Story by Raegan Turner | Staff Writer, Video by Kennedy Dendy | Broadcast Reporter
Protestors lined the sidewalk of the McLennan County District Attorney’s Office on Friday afternoon to speak out against current plea deal in the Jacob Walter Anderson sexual assault case. The objectors were protesting the recently announced plea bargain proposed by Assistant District Attorney Hillary LaBorde and Anderson’s lawyers regarding Anderson’s involvement in a May 2016 sexual assault case.
Anderson, a former Baylor student and president of Phi Delta Theta fraternity, was indicted on four counts of sexual assault in May 2016. The deal would include Anderson pleading to no contest to unlawful restraint on Oct.15, which would allow the dismissal of all sexual assault charges, assign three years of unadjudicated probation, require counseling and fine him $400.

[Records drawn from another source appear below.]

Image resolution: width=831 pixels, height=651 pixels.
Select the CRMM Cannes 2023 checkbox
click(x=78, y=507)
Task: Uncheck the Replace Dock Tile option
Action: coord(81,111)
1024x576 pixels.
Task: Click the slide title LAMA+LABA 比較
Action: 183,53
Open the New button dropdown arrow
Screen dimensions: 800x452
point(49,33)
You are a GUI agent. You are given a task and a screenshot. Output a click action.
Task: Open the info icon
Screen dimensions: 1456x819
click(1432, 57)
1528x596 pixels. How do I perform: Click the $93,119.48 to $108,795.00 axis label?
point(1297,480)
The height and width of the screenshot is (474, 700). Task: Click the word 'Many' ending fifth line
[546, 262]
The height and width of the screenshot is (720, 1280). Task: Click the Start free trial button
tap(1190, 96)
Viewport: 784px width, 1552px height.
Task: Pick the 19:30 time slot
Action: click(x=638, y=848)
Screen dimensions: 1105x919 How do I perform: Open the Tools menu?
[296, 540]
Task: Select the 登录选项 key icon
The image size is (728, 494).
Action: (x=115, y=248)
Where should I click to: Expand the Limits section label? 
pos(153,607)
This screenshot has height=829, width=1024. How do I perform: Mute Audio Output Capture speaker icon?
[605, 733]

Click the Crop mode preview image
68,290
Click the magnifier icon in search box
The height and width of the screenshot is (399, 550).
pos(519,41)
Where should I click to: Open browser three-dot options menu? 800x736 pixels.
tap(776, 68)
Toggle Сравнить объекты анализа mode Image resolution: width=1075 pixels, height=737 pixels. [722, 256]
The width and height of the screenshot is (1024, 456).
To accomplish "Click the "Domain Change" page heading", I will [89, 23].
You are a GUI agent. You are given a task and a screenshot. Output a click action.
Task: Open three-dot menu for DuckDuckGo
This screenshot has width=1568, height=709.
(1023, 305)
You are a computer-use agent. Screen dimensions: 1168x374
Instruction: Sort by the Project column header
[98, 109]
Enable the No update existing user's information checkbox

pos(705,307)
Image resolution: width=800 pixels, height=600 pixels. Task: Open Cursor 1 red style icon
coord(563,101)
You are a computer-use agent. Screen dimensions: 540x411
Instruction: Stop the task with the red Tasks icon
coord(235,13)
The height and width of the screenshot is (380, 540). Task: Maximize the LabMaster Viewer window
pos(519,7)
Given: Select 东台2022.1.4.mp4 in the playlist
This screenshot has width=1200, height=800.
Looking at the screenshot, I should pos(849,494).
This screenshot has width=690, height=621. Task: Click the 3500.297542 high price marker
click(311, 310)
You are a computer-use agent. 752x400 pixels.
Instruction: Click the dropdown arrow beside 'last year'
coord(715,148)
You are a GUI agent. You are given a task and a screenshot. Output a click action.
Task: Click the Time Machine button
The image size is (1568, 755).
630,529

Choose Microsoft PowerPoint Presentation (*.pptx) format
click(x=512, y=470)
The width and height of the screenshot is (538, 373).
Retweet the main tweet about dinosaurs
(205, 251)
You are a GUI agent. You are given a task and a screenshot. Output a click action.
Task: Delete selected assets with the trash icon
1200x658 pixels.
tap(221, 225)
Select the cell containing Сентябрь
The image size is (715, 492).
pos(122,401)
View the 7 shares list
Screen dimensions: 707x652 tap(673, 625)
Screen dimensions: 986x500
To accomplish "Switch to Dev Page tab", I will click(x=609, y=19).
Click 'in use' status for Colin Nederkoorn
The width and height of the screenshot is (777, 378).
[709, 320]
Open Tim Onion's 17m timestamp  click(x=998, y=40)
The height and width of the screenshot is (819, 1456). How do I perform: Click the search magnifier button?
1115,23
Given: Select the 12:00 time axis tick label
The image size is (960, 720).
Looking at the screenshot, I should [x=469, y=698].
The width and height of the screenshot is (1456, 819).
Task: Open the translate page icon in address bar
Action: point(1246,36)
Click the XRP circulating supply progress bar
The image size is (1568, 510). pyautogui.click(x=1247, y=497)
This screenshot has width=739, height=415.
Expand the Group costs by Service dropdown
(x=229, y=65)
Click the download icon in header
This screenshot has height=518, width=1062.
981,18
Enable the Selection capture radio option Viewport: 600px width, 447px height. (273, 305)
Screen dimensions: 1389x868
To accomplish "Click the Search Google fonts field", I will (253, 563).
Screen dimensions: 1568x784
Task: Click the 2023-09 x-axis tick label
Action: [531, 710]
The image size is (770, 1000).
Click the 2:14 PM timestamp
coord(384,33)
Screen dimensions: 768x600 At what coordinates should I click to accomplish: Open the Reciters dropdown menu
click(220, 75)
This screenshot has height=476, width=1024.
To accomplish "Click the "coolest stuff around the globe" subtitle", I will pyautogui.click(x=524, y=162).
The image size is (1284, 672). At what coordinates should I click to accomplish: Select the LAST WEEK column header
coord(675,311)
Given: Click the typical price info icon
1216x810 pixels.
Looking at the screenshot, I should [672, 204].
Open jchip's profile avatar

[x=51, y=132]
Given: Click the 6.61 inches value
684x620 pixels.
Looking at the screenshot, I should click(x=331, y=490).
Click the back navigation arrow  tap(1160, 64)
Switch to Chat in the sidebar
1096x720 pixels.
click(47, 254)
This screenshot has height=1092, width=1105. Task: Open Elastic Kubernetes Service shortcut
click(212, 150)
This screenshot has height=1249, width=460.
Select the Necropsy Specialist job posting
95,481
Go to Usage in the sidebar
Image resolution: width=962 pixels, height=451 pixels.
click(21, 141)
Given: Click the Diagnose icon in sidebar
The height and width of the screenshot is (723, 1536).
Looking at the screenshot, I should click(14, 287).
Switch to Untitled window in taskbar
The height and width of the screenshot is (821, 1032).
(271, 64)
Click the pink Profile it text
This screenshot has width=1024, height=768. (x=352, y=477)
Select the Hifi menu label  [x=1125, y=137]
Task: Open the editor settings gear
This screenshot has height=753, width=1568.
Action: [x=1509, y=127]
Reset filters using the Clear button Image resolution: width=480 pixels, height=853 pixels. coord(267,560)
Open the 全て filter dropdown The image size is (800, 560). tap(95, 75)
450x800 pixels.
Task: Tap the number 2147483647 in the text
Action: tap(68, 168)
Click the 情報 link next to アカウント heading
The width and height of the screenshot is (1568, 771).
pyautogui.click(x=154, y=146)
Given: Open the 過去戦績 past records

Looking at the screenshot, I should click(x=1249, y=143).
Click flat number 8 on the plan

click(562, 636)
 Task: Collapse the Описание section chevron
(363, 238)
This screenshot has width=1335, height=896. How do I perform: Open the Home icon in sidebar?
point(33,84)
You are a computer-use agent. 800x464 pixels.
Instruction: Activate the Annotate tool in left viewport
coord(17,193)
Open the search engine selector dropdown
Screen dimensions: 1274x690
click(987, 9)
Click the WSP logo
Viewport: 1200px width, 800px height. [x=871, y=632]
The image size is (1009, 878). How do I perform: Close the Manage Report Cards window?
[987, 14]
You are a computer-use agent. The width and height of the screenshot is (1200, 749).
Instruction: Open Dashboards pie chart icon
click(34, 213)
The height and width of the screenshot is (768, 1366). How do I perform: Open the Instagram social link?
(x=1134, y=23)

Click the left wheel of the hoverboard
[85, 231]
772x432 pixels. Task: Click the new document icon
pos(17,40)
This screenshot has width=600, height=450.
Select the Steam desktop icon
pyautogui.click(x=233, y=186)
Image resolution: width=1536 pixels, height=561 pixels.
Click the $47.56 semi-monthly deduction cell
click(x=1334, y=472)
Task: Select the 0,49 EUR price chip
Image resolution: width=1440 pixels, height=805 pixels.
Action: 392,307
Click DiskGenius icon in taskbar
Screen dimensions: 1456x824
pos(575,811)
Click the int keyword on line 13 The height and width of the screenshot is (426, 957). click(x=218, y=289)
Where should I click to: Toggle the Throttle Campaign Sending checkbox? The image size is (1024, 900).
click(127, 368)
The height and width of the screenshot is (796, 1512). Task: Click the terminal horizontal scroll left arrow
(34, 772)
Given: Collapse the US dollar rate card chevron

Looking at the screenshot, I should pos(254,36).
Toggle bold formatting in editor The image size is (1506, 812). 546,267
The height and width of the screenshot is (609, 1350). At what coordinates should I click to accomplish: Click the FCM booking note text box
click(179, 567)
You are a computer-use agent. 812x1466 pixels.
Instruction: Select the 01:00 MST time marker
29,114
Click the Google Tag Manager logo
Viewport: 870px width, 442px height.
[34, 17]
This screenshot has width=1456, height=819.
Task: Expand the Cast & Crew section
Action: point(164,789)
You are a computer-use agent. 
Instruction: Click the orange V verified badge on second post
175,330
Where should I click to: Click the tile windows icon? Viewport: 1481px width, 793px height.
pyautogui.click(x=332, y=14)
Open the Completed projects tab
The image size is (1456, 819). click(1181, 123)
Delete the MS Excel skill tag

Arlington senior Sierra Smith planned Friday’s demonstration with the intention of grabbing the attention of the judge of the case, 19th State District Court Judge Ralph Strother, to express the community’s displeasure with the prospect of the plea bargain and to stand in support of the alleged victim.
In addition, Smith wrote a letter to be sent to Judge Strother, which, many of the protestors signed in support — she had something wanted to say to Judge Strothers.
“You have an opportunity to make a headline about sexual assault that is not embarrassing for Waco. In fact, you have an opportunity to make the community of Waco very proud,” Smith said.
Smith, Baylor students and members of the Waco community were present at the protest. Many were holding signs calling for the rejection of the plea deal, some with words like, “Hear her, Protect her,” and “Believe Women.” Houston junior Karin Simpson was holding a sign emblazoned with the hashtag “Me Too,” a reference to a movement dedicated to supporting sexual assault survivors and ending sexual violence.
“I’m here just to show the victim that she has support and there are people that believe her and she’s not alone,” Simpson said. “Also, to show the judge that he should reject the deal and not let someone get off easy; there’s evidence and things that show that something wrong happened. That should be brought to light and people should know about it — each person should be given a chance to share their side of the story.”
The protestors succeeded in grabbing attention from some of the community. People visiting Waco or simply walking around the downtown area stopped and discussed the demonstration with the protestors. Drivers in passing cars honked their horns and various pedestrians gave shouts in support of the group’s actions.
Along with the protest, there is an online petition with almost 47,000 signatures, which does not support Anderson’s plea bargain.
“We, the undersigned, respectfully request that the authorities carefully consider the evidence in this case and give this young sexual assault victim her day in court and reject this plea bargain.” the petition concludes.
Judge Strother’s final decision is set to be made in December of this year.